Seven studies show that pettiness manifests across different types of resources (both money and time), across cultures with differing tolerance for ambiguity in relationships (the United States, Switzerland, Germany, and Austria), and is distinct from related constructs such as generosity, conscientiousness, fastidious, and counter-normativity.
Dilemmas featuring competing moral imperatives are prevalent in organizations and are difficult to resolve.
Seven studies show that pettiness manifests across different types of resources (both money and time), across cultures with differing tolerance for ambiguity in relationships (the United States, Switzerland, Germany, and Austria), and is distinct from related constructs such as generosity, conscientiousness, fastidious, and counter-normativity. Common wisdom suggests that older is wiser.
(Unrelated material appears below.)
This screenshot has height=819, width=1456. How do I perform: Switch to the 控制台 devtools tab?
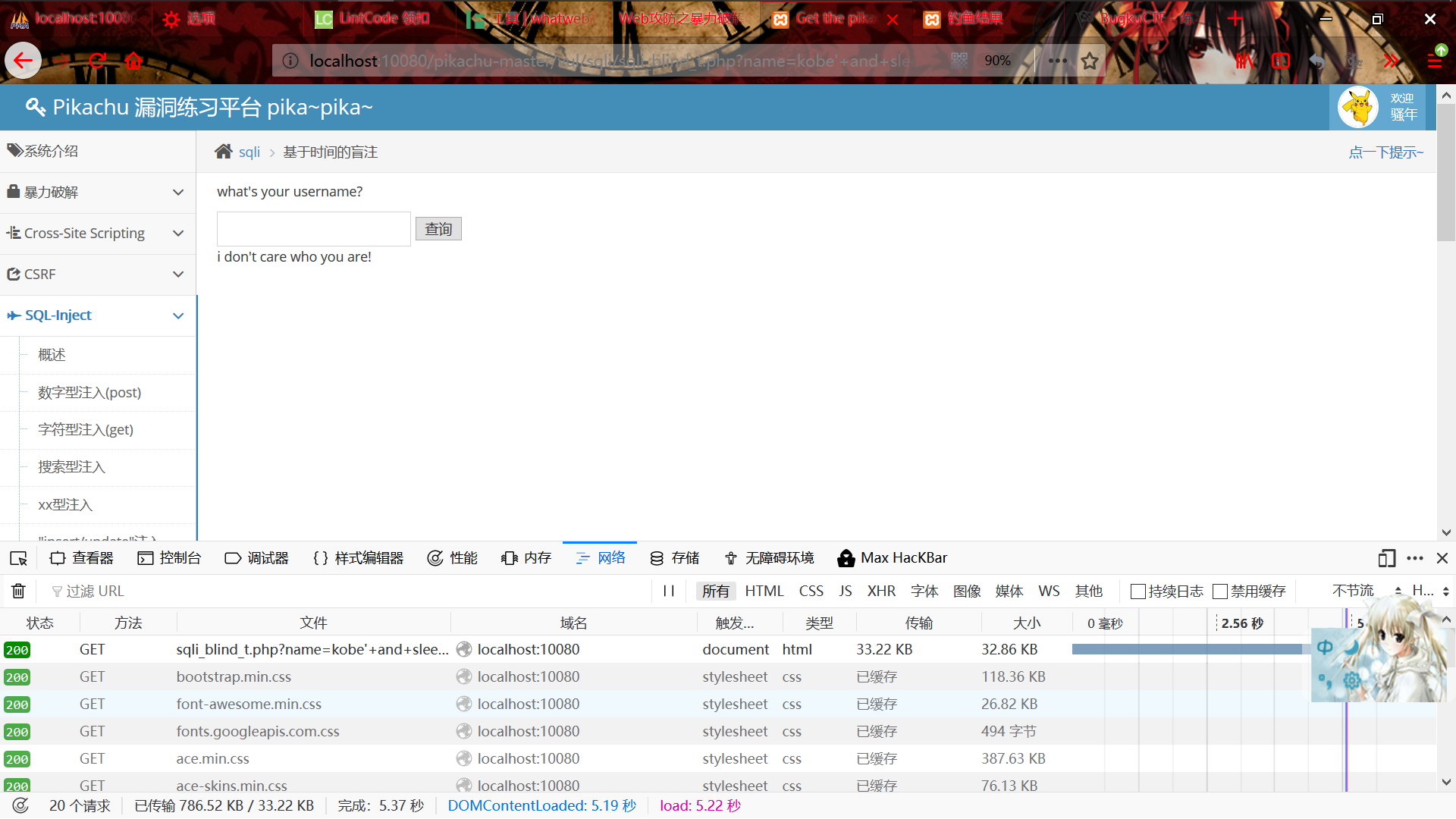[x=169, y=558]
Unbeknown to these advisers, one of the funds under consideration was actually a fraudulent feeder fund of Madoff Investment Securities. Indeed, people dislike petty exchanges even when the (petty) amount given is more generous (e.g., a gift card for $5.15 rather than $5), suggesting that pettiness may in some instances serve as a stronger relationship signal than actual benefits exchanged. Zhang ting. As Ting Zhang’s new book, Circulating the Code: Print Media and Legal Knowledge in Qing China (University of Washington Press, 2020) shows, there was a whole range of ways: he could have read the entire statute himself, in either an official or a commercial edition of the Qing Code, or found a simple explanation of it in a popular legal handbook. Ethics research developed partly in response to calls from organizations to understand and solve unethical behavior. Finally, we manipulate the target of mediators’ hostility to document the moderating role of common enemies: mediators who directed their hostility toward both negotiators (bilateral hostility)—becoming a common enemy—increased willingness to reach agreement; those who directed hostility at just one negotiator (unilateral hostility) did not serve as common enemies, eliminating the hostile mediator effect (Experiment 5). Ce numéro est un service payant édité par MZS INVEST Underestimating the value of rediscovery is linked to people's erroneous faith in their memory of everyday events.
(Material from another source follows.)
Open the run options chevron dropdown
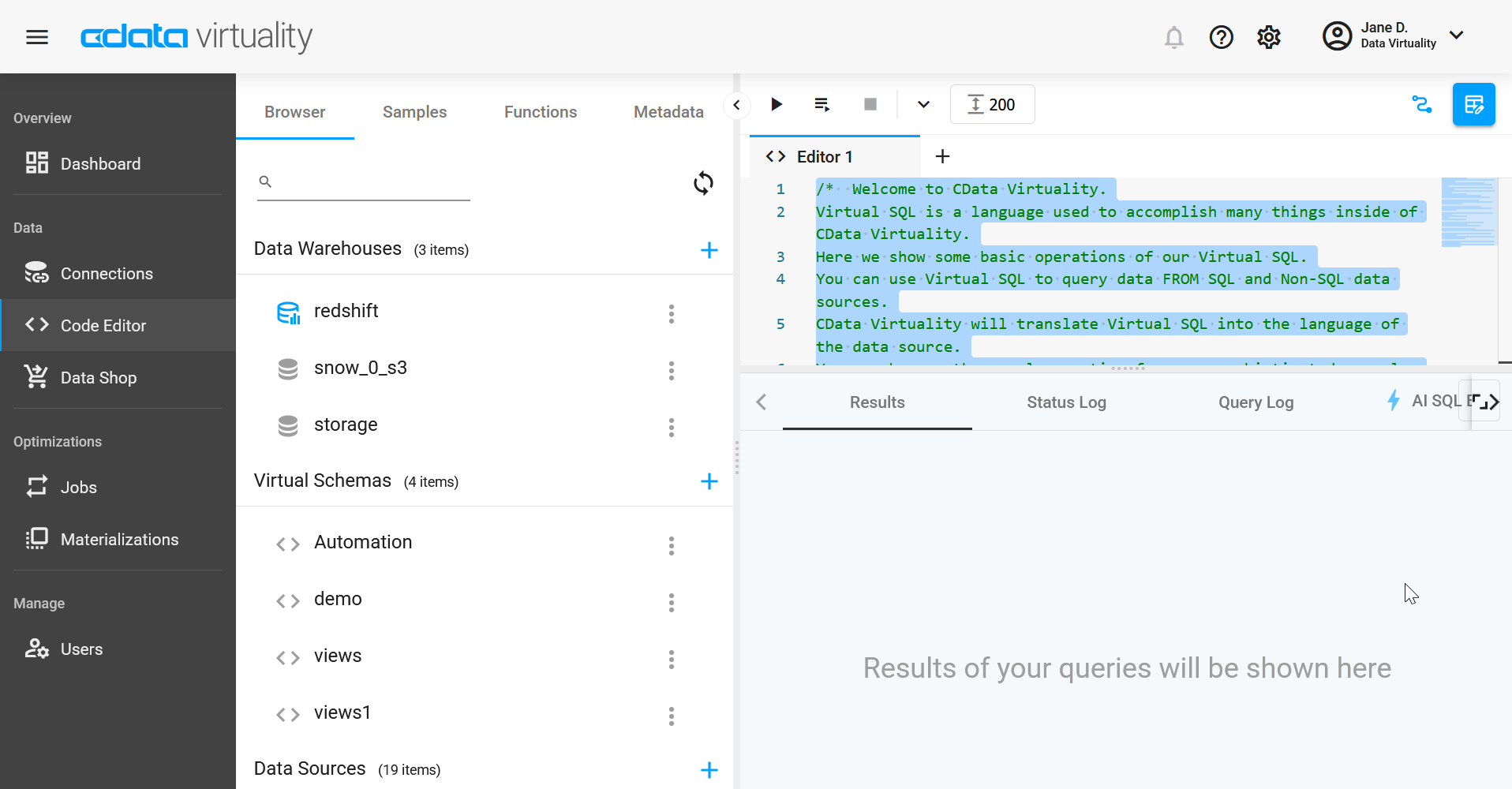The image size is (1512, 789). [922, 104]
In an experiment, individuals playing the role of financial advisers recommended one of four possible investments to their clients. Common wisdom suggests that older is wiser. Dilemmas featuring competing moral imperatives are prevalent in organizations and are difficult to resolve. Study 1 shows that advisers avoid reverse advising interactions because they perceive that their relative youth makes them less effective. In Studies 2 and 3, we find that people are particularly likely to underestimate the pleasure of rediscovering ordinary, mundane experiences compared to rediscovering extraordinary experiences. Participants evaluated an individual with fair intentions leading to unfavorable outcomes, an individual with selfish intentions leading to favorable outcomes, or both individuals jointly. We extend these findings to other interventions aimed at helping managers notice unethical behavior. Attentiveness to trivial details of resource exchanges harms communal-sharing relationships by making (even objectively generous) exchanges feel transactional.